In the immediate aftermath of the 2005 hurricane season—the year of Katrina, Rita, and Wilma—visitors to the Mississippi Gulf Coast saw something more resembling a barren moonscape than a developed beachfront. After the high winds and storm surges, little more than foundation slabs remained of structures ranging from shotgun shacks to million-dollar mansions. That presented a big problem because, in all too many cases, people who had purchased insurance found they weren’t nearly as well covered as they had thought.
Those coverage shortages stemmed from a major problem the insurance industry calls “concurrent causation” and other people know as “the wind/water divide.” After years of wrangling, one Mississippi lawmaker, Sen. Roger Wicker (R), has come up with an inexpensive and effective solution to the problem.
The wind/water divide exists because private companies or the state-mandated Mississippi Windstorm Underwriting Association (better known as the “wind pool”) cover wind damage while the federally run National Flood Insurance Program picks up the cost for flood damage. Thus when a hurricane delivers high winds, storm surge, and torrential rains simultaneously, the responsibility for damage coverage has to be divided between the flood and wind insurers.
When a damaged structure remains basically intact, this isn’t a huge problem; insurance claims adjusters can use flood lines to figure which damage was caused by water, and then attribute the rest to wind.
But when little besides a foundation slab remains in place, insurance adjusters may have no hard evidence of what caused the damage. Since lenders don’t typically require flood insurance in most areas and requirements are unevenly enforced even where they do, many people neglect to buy flood policies. Thus a fair number of people who shelled out property insurance premium payments for years ended up in long-running, expensive disputes with insurers that left both sides with high legal bills and little to show for it.
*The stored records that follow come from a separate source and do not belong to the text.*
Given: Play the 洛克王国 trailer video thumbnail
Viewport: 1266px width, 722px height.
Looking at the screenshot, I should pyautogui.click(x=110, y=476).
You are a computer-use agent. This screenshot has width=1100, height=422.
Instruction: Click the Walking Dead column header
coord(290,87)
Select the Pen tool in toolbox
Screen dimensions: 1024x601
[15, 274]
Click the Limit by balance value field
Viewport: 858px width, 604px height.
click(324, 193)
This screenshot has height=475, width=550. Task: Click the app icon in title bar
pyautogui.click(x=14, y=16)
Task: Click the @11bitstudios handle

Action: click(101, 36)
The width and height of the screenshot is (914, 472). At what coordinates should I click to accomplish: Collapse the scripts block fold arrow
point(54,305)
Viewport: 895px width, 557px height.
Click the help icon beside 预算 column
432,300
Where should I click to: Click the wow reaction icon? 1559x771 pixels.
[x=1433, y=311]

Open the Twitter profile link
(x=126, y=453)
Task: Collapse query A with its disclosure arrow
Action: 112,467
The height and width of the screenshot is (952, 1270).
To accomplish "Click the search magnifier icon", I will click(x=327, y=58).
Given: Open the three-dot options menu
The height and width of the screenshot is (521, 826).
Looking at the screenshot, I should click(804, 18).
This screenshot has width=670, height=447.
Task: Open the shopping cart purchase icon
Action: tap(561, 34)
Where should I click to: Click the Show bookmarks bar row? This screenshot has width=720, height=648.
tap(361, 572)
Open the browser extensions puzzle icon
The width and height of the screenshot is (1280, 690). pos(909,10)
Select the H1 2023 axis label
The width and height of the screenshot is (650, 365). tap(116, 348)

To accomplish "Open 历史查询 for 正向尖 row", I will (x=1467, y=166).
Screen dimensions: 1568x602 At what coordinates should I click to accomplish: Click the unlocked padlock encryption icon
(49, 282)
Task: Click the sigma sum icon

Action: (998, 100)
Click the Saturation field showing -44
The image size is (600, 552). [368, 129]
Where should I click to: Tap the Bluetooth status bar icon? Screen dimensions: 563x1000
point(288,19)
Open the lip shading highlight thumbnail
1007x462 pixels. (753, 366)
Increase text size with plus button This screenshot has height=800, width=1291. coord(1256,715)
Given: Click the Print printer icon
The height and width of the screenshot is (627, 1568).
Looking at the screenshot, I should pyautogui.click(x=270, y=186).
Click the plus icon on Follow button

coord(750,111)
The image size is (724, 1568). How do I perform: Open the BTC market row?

These delays also hurt the pace of rebuilding and damaged the economy. One major insurer wrangled over Mississippi claims in court for 18 months.
Sen. Wicker’s proposed solution is both simple and workable: Instead of trying to a make separate determination for each structure, insurers, the Wind Pool, and the National Flood Insurance Program would agree to a formula for allocating claims payments following every storm. Professional weather forecasters at the National Oceanic and Atmospheric Administration—people with no stake in the insurance business—would use data collected from satellites, sensor buoys, wind gauges, and other scientific instruments to determine the likely impacts of water and wind on each area. Officials would then plug the data into a formula that would determine what percentage of claims would be picked up by wind and water insurers, respectively.
Claims could be paid within days of the storm, and in almost all cases, insurers and insurance consumers would be able to stay out of court. Even people who didn’t purchase flood insurance (now sometimes denied claims payments altogether) would likely get something because the damage coverage would be shared by the wind insurer.
All of this would have almost no marginal cost to taxpayers. The necessary data already get collected everywhere on the Gulf Coast, and forecasters have nearly a decade of experience in developing the formulas. Wicker also proposes making the whole system optional (his bill is called the “Consumer Option for a Standardized System for Allocating Losses”), so anyone who dislikes it could simply opt out.
Wicker’s proposal isn’t really revolutionary—the idea has been floating around for years, and former South Carolina Insurance Commissioner Scott Richardson has done much work to help refine it—but advances in meteorology and computing technology have made it practicable only in the past few years.
On balance, Sen. Wicker’s COASTAL proposal offers a smart, economical, common-sense solution to a problem that confronts just about everyone living along the Mississippi coast.